Granted, the quartet is full of what then would have been new ideas. As David Fanning writes in the booklet notes (from which I will quote here, with thanks), even Weinberg’s closest friend and mentor Shostakovich had written nothing yet in such advanced musical language. Still, there are easily definable and very melodious tunes in the first movement, and none of the ensuing music is so complex as to be really challenging. The next two movements are both under three minutes, one frenetic, the other mixing agitation with questioning passages.

The fourth movement, by contrast deeply reflective, plumbs rich depths of sentiment. The Moderato commodo fifth movementrecalls previous themes in muted fashion, with the odd attempt at an outburst subdued by otherworldly sounds to conclude. The finale, a review of the main material, tries to resolve what Fanning calls “the Quartet’s various structural and emotional imbalances”, though not without its own contribution to quirkiness: dancing rhythms to puncture the seriousness.

The work was published in 1949 and reprinted thirty years later, but it seems there was no performance in Weinberg’s lifetime. Quator Danel gave a première at the University of Manchester on 25 January 2007, oddly enough six decades after composition. Do read David Fanning’s scholarly notes before you listen. The background and listening hints make the experience all the richer.

String Quartet No.13, Weinberg’s shortest, is the first to avoid character indications. Instead, he used the metronome markings, as he did in further quartets. There is an anguished air to this piece, presented in stark fashion, despite Weinberg’s characteristic lyricism. David Fanning writes that Weinberg re-engaged with Bartók’s quartets. That can be discerned in the more experimental passages. Overall, there is something searching yet unresolved. Perhaps the quartet expresses Weinberg’s feeling of loss after Shostakovich’s death.

Weinberg wrote String Quartet No.15 a mere eight weeks, truly jaw-dropping if one considers its length and ground-breaking complexity. And to think that the sixth quartet was considered formalist… It was always clear what Shostakovich wanted to express in his chamber music. With Weinberg, we have hardly a clue, so are left to judge the work on purely artistic merit. This helps: we need not speculate on hidden meaning, so the music speaks for itself.

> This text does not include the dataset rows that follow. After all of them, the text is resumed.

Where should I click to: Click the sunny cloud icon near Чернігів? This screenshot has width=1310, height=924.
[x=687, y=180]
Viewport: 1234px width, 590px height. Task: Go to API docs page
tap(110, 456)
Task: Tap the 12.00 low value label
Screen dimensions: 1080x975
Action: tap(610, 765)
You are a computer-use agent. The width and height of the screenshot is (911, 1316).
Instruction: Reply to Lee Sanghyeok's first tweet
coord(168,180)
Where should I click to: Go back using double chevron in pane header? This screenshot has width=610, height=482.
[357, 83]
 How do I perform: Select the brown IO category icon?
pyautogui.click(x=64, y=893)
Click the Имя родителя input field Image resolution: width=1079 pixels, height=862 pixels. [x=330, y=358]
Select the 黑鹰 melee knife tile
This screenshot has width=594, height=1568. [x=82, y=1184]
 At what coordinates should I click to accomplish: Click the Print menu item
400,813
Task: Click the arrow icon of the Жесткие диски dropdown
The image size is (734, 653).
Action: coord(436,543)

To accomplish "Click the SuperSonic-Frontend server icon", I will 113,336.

The first movement is very slow, the second even slower. Both are gently innocuous, with a tuneful core. The third movement is another nod to Bartók. The fourth is march-like and rhythmic. The fifth takes the mood forward with Weinberg’s attractive stridency, an unlikely yet apt characterisation. This goes on in the sixth and seventh movement, though with softer edges. In the eighth, pizzicato chords make for an enjoyable break in an otherwise rather bleak atmosphere. The concluding ninth movement injects a degree of contemplative sadness; it refuses to resolve all the loose ends, leaving the listener to come to their own conclusions.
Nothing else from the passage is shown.